**Set of tasks**.
1) In the excerpt below, shorten the paragraph that begins "One good place to find out" while keeping its main facts.
2) From the excerpt below, set down word for word the passage starting with "You must change" and going on through "interesting and in-depth.".

You must change your perspective, if you want to change how we see the world.

One good place to find out what some out of the box thinkers are thinking, is over at Tish Shute’s blog. Check it out, definitely worth your time. Her recent interviews with Mike Kuniavsky, Adam Greenfield, Usman Haque, and Andy Stanford-Clark are very interesting and in-depth.

What is your vision of the future?


Note to Venture Capitalists: Don’t even THINK about investing in anything remotely associated with Augmented Reality unless you are absolutely familiar (that means having seen or read) with these and others like Neal Stephenson’s Snow Crash and The Diamond Age, Roger Zelazny’s Donnerjack, Charles Stross’ Halting State, Larry Niven’s Dream Park, and just about anything by William Gibson and Bruce Sterling. My apologies to anyone I left out, this isn’t a definitive list by any means. Make sure you watch Masamune Shirow’s Ghost in the Shell as well. Beware of the slew of startups that will come out of nowhere in the next few years with no discernable business model or any real understanding of the tech. Everyone and their brother is going to try to jump on this bandwagon once the realization sets in that the next billion dollar world-changing corporations are going to have something to do with L3. Get rich quick is going to be redefined.

**Source data**.
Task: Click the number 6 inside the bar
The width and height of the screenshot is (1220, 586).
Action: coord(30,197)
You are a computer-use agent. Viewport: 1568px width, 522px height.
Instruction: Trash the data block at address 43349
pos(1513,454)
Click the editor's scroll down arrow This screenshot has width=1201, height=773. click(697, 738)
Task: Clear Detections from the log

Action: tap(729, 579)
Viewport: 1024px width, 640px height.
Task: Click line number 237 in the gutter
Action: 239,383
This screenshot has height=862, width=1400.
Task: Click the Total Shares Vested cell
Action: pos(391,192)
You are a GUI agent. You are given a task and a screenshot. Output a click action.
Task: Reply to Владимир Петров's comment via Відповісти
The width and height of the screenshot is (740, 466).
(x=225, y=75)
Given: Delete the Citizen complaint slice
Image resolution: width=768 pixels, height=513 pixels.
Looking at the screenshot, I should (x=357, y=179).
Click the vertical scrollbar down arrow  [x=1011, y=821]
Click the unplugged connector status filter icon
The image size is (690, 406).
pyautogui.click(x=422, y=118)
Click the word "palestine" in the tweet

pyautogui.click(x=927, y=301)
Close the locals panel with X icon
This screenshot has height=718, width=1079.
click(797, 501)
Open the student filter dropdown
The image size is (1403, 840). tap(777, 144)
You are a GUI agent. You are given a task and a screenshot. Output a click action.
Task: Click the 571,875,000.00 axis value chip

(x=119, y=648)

**Numbered responses**.
1) Tish Shute's blog, well worth a visit, shows what some out-of-the-box thinkers are thinking. Her recent interviews with Mike Kuniavsky, Adam Greenfield, Usman Haque, and Andy Stanford-Clark are interesting and in-depth.

2)
You must change your perspective, if you want to change how we see the world.

One good place to find out what some out of the box thinkers are thinking, is over at Tish Shute’s blog. Check it out, definitely worth your time. Her recent interviews with Mike Kuniavsky, Adam Greenfield, Usman Haque, and Andy Stanford-Clark are very interesting and in-depth.